Copy the listing below verbatim, keeping every line in its original order.

**Records for this task**
>> Begin
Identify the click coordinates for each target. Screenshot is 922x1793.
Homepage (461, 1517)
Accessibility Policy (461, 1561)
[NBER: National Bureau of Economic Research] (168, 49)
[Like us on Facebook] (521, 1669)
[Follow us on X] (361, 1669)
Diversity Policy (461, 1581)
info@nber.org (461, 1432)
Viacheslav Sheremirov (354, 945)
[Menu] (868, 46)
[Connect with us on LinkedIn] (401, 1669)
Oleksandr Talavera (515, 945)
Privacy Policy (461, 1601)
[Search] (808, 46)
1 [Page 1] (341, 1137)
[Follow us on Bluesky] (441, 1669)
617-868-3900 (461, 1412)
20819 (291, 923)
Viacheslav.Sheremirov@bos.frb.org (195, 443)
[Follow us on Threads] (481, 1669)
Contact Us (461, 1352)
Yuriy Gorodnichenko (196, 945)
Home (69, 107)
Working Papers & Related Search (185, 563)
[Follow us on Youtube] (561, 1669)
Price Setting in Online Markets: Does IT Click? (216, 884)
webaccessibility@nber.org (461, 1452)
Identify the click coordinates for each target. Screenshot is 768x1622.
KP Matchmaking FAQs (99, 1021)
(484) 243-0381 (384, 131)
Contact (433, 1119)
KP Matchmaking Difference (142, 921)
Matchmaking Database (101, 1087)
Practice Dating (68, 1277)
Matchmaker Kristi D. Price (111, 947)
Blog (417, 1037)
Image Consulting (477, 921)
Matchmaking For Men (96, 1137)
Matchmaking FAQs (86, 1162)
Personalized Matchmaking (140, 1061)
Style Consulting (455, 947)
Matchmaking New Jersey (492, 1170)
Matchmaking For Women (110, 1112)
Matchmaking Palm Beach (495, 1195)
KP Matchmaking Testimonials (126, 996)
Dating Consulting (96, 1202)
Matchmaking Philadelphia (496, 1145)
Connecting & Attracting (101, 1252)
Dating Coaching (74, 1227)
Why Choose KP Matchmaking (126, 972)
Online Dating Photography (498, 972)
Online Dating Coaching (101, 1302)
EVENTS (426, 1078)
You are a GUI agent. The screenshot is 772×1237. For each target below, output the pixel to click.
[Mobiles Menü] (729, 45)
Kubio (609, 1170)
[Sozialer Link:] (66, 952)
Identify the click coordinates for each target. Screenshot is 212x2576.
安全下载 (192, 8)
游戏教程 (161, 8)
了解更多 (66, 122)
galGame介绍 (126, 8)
>> End
**Reply**
Identify the click coordinates for each target. Screenshot is 922x1793.
Homepage (461, 1517)
Accessibility Policy (461, 1561)
[NBER: National Bureau of Economic Research] (168, 49)
[Like us on Facebook] (521, 1669)
[Follow us on X] (361, 1669)
Diversity Policy (461, 1581)
info@nber.org (461, 1432)
Viacheslav Sheremirov (354, 945)
[Menu] (868, 46)
[Connect with us on LinkedIn] (401, 1669)
Oleksandr Talavera (515, 945)
Privacy Policy (461, 1601)
[Search] (808, 46)
1 [Page 1] (341, 1137)
[Follow us on Bluesky] (441, 1669)
617-868-3900 (461, 1412)
20819 (291, 923)
Viacheslav.Sheremirov@bos.frb.org (195, 443)
[Follow us on Threads] (481, 1669)
Contact Us (461, 1352)
Yuriy Gorodnichenko (196, 945)
Home (69, 107)
Working Papers & Related Search (185, 563)
[Follow us on Youtube] (561, 1669)
Price Setting in Online Markets: Does IT Click? (216, 884)
webaccessibility@nber.org (461, 1452)
Identify the click coordinates for each target. Screenshot is 768x1622.
KP Matchmaking FAQs (99, 1021)
(484) 243-0381 (384, 131)
Contact (433, 1119)
KP Matchmaking Difference (142, 921)
Matchmaking Database (101, 1087)
Practice Dating (68, 1277)
Matchmaker Kristi D. Price (111, 947)
Blog (417, 1037)
Image Consulting (477, 921)
Matchmaking For Men (96, 1137)
Matchmaking FAQs (86, 1162)
Personalized Matchmaking (140, 1061)
Style Consulting (455, 947)
Matchmaking New Jersey (492, 1170)
Matchmaking For Women (110, 1112)
Matchmaking Palm Beach (495, 1195)
KP Matchmaking Testimonials (126, 996)
Dating Consulting (96, 1202)
Matchmaking Philadelphia (496, 1145)
Connecting & Attracting (101, 1252)
Dating Coaching (74, 1227)
Why Choose KP Matchmaking (126, 972)
Online Dating Photography (498, 972)
Online Dating Coaching (101, 1302)
EVENTS (426, 1078)
You are a GUI agent. The screenshot is 772×1237. For each target below, output the pixel to click.
[Mobiles Menü] (729, 45)
Kubio (609, 1170)
[Sozialer Link:] (66, 952)
Identify the click coordinates for each target. Screenshot is 212x2576.
安全下载 (192, 8)
游戏教程 (161, 8)
了解更多 (66, 122)
galGame介绍 (126, 8)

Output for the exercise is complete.